Second Lieutenant Arun Khetarpal, also from Hanut's regiment, was posthumously awarded the Param Vir Chakra for the same battle.

Hanut was promoted to major general on 8 April 1983, and to lieutenant general on 30 December 1985. He subsequently commanded II Corps during Operation Brasstacks, when India almost went to war with Pakistan.
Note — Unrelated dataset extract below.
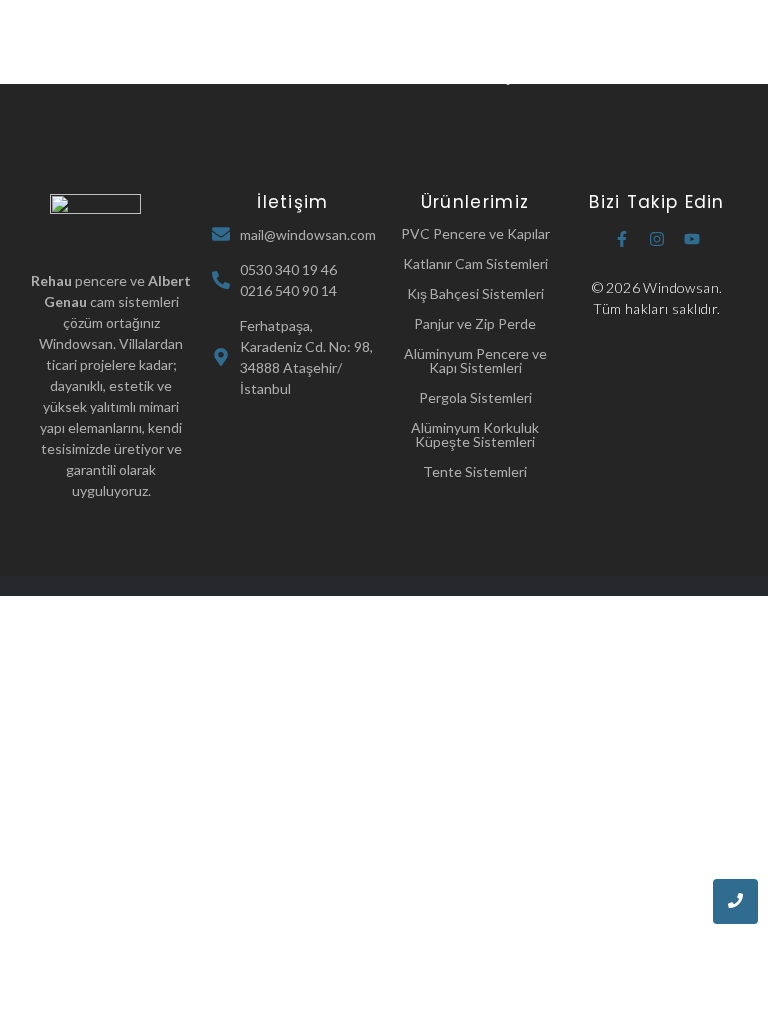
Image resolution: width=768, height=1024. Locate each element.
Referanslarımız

He is the only indian soldier whose bravery and valour was appreciated by Pakistan by giving him the title Fakhr-e-Hind after 1971 war.

== Post-retirement ==
Upon retirement, he chose to live in Dehradun, to spend the rest of his life reading books and meditating in Shiv Balyogi Ashram dedicating his life to meditation. He died 11 April 2015 during a meditation session at the Ashram. The Indian Army announced plans for the construction of a war memorial in his memory, which will come up in Jasol.

== Military Awards ==

| Param Vishisht Seva Medal | Maha Vir Chakra |  | Samar Seva Medal |
| Paschimi Star | Raksha Medal | Sangram Medal | Sainya Seva Medal |
| 25th Independence Anniversary Medal | 30 Years Long Service Medal | 20 Years Long Service Medal | 9 Years Long Service Medal |

== In popular culture ==
Lt Gen Hanut Singh was popular with his rajput style moustache. His famous quote in battlefield was "There's no armoured commander in the army who can visualise a battlefield beyond the regimental level". A famous quote was made by Lt. Gen. Hanut Singh when he was passed over for the position of Army Chief, is, "If they don't want me, the loss is theirs".

In the Param Vir Chakra TV series his character was played in the episode of 2nd Lt Arun Khetarpal, PVC. In the 2026 film Ikkis, actor Rahul Dev has portrayed his character.